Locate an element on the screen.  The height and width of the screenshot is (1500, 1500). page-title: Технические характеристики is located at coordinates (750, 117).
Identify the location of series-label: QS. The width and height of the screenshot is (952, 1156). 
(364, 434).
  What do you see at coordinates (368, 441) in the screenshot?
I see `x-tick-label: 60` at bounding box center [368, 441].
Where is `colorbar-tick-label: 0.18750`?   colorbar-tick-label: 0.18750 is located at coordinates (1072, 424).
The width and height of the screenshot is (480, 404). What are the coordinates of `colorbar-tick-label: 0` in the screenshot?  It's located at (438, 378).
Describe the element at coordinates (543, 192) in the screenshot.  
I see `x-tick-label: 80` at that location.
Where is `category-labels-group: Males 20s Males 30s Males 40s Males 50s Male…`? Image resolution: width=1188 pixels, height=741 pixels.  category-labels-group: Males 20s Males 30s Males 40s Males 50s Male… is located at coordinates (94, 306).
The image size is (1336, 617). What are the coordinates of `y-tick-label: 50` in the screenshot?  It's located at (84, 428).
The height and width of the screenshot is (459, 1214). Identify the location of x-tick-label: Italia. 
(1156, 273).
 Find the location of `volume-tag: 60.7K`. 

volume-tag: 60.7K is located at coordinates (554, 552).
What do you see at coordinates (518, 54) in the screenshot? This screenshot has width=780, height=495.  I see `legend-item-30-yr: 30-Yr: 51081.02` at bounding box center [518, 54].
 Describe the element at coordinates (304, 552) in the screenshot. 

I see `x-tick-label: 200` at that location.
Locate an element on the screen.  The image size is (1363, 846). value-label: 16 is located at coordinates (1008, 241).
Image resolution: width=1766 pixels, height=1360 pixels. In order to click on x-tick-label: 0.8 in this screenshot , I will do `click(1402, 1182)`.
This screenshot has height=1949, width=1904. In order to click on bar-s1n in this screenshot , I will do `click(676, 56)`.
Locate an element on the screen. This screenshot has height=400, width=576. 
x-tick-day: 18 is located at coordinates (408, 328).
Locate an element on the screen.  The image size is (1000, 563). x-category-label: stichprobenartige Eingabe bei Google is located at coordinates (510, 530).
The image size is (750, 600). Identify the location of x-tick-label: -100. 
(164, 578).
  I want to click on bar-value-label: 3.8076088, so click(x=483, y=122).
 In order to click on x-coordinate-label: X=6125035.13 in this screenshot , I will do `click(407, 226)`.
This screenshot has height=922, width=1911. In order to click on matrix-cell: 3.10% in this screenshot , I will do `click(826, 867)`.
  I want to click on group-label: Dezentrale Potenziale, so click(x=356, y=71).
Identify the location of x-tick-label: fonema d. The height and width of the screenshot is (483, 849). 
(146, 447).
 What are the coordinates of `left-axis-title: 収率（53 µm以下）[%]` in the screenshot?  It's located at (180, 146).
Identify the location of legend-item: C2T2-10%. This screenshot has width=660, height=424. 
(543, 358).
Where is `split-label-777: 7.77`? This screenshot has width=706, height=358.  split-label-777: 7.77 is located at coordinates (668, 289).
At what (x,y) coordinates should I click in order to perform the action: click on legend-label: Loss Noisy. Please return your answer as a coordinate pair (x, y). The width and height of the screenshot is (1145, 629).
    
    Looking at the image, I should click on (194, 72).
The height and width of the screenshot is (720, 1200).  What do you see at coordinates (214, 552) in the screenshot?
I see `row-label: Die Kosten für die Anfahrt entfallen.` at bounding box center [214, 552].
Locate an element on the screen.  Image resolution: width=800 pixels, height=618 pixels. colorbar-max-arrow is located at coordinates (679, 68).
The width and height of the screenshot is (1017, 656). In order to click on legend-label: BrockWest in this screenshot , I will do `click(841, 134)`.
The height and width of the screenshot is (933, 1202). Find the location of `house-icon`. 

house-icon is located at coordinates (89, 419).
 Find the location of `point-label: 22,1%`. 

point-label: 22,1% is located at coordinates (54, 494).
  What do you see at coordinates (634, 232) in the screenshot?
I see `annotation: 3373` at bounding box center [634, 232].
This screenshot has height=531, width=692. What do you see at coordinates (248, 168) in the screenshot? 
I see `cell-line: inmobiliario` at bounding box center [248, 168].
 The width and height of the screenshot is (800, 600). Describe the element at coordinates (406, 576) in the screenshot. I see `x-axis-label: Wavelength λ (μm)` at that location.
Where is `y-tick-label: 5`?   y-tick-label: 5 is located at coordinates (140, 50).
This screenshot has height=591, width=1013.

__Tu tarea__: Busca en las entradas todas las líneas que contienen la cadena "location" y cópialas. Ten en cuenta que se distinguen mayúsculas y minúsculas.

__Tarea resuelta__:
Identify the location of series-label: QS. The width and height of the screenshot is (952, 1156). 
I see `x-tick-label: 80` at that location.
The height and width of the screenshot is (459, 1214). Identify the location of x-tick-label: Italia. 
 Find the location of `volume-tag: 60.7K`. 
I see `x-tick-label: 200` at that location.
The image size is (750, 600). Identify the location of x-tick-label: -100. 
Identify the location of x-tick-label: fonema d. The height and width of the screenshot is (483, 849). 
Identify the location of legend-item: C2T2-10%. This screenshot has width=660, height=424. 
The height and width of the screenshot is (933, 1202). Find the location of `house-icon`. 
 Find the location of `point-label: 22,1%`. 
 The width and height of the screenshot is (800, 600). Describe the element at coordinates (406, 576) in the screenshot. I see `x-axis-label: Wavelength λ (μm)` at that location.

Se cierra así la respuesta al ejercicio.